Your answer must be every line of the data that contains "chat".

▸ ENTRIES SHOWN:

:::::

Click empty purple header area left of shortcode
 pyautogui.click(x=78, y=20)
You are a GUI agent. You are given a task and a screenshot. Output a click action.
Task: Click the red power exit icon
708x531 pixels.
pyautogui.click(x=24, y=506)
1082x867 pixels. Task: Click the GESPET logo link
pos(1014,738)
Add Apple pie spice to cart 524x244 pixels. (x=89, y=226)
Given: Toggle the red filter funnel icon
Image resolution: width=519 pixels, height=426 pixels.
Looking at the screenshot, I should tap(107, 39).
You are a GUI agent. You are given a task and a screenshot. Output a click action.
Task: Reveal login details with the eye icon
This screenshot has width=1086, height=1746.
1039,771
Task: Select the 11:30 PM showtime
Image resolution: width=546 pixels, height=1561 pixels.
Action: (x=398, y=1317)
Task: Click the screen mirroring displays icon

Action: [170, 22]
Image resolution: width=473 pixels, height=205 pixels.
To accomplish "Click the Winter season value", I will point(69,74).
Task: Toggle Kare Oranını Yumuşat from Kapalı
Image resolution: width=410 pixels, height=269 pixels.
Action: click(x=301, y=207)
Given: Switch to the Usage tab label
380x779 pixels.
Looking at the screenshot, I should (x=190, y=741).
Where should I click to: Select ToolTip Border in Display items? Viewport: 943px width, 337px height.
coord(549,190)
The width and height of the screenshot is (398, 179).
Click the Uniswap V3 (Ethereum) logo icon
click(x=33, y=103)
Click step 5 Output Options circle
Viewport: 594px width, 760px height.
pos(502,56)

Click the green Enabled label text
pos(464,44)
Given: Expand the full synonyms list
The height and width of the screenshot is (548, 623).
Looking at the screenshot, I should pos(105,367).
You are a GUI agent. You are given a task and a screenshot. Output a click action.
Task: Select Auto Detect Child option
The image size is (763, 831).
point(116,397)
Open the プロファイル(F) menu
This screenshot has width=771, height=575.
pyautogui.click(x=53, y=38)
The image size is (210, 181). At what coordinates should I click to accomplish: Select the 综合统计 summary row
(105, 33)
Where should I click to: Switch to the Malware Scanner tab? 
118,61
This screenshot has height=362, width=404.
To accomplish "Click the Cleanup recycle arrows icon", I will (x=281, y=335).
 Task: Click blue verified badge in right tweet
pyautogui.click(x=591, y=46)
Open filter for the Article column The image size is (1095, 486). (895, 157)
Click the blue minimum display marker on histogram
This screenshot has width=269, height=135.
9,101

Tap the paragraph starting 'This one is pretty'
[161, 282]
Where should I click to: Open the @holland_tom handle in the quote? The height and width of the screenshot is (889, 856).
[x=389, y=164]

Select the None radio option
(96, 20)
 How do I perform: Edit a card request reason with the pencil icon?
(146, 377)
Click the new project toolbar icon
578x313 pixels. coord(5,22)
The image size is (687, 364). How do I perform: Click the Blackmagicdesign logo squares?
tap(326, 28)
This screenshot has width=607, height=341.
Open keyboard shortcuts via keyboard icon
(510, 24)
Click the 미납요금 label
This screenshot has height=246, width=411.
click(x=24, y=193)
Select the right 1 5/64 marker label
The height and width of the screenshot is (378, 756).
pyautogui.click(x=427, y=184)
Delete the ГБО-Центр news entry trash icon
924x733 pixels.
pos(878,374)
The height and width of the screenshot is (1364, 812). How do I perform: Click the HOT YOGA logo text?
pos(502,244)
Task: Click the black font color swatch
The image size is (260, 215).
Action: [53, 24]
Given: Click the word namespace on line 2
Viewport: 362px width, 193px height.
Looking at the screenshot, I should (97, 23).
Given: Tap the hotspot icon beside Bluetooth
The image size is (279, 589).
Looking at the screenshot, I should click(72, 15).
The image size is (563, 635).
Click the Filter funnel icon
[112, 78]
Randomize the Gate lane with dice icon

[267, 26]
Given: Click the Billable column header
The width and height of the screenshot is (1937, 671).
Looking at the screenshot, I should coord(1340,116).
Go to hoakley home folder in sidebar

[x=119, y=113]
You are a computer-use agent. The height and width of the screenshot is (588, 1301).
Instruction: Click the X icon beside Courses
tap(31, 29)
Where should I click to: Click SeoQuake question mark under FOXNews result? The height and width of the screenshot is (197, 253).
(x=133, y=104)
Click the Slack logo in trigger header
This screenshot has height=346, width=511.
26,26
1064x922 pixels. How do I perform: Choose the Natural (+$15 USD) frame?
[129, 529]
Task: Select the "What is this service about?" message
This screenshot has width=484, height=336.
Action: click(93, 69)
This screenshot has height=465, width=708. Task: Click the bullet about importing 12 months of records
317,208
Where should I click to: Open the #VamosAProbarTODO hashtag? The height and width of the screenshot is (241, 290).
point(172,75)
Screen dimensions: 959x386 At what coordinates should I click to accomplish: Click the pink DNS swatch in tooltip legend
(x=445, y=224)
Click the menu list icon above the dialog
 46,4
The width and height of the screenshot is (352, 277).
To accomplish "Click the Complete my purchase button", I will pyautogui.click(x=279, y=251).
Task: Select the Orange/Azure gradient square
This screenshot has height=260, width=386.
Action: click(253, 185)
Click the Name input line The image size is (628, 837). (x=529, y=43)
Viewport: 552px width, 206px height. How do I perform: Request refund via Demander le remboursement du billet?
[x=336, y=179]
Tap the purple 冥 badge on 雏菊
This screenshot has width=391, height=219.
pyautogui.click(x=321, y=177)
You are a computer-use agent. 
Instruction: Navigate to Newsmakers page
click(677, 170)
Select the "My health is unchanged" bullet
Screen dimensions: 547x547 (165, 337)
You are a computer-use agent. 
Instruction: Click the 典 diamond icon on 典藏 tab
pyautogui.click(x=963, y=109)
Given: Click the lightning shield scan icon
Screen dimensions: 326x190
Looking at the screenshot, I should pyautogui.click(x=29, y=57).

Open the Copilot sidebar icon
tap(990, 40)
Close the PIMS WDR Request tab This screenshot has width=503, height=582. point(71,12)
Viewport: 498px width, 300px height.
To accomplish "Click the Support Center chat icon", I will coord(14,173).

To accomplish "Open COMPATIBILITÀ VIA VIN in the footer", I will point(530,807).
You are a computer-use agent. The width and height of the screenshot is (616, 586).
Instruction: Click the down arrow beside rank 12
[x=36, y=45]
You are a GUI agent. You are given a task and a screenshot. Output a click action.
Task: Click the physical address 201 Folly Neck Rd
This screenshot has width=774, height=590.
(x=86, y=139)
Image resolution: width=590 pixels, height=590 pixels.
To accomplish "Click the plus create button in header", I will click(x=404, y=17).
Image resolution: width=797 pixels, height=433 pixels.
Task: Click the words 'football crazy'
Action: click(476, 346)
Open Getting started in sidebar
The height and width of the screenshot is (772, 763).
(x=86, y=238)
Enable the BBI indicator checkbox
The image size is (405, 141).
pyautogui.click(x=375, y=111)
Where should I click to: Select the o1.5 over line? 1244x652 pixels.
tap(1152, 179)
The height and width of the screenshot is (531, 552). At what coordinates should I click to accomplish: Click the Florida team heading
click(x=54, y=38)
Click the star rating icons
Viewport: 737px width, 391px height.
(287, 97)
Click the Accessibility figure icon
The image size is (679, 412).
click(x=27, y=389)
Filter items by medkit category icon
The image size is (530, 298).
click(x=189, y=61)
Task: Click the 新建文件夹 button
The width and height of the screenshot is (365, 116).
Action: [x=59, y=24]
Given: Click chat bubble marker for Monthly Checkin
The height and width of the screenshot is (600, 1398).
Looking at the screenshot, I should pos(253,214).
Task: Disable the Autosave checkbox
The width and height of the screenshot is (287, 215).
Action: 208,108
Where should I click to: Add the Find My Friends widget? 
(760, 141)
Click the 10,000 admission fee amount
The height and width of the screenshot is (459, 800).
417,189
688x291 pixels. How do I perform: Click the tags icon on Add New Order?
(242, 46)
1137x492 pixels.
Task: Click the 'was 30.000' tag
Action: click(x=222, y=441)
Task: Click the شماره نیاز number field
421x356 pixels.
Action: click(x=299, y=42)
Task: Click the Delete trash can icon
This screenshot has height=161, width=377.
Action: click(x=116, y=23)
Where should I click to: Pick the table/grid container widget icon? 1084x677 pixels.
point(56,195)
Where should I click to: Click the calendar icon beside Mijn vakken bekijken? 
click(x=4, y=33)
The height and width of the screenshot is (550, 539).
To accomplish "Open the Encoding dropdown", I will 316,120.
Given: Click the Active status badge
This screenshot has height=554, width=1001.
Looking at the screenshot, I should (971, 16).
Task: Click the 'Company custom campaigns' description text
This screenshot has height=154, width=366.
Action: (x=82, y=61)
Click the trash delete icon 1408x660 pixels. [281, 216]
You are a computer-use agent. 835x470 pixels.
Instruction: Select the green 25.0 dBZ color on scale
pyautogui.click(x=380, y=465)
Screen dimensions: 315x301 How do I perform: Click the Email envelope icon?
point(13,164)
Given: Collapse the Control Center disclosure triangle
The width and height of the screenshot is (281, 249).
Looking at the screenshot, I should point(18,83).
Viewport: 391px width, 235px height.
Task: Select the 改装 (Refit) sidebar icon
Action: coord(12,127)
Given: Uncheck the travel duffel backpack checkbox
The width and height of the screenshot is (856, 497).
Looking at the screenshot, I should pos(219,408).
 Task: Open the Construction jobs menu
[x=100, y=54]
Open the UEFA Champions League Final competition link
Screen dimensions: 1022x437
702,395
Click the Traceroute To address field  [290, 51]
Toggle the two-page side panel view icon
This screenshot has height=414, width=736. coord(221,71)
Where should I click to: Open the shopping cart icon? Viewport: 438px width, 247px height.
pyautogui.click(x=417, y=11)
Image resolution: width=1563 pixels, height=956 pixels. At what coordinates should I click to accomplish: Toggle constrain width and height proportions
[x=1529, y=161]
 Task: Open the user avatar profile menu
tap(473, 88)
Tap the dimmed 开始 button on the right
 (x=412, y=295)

:::::

▸ RESPONSE TO THIS TASK:
To accomplish "Click the Support Center chat icon", I will coord(14,173).
Given: Click chat bubble marker for Monthly Checkin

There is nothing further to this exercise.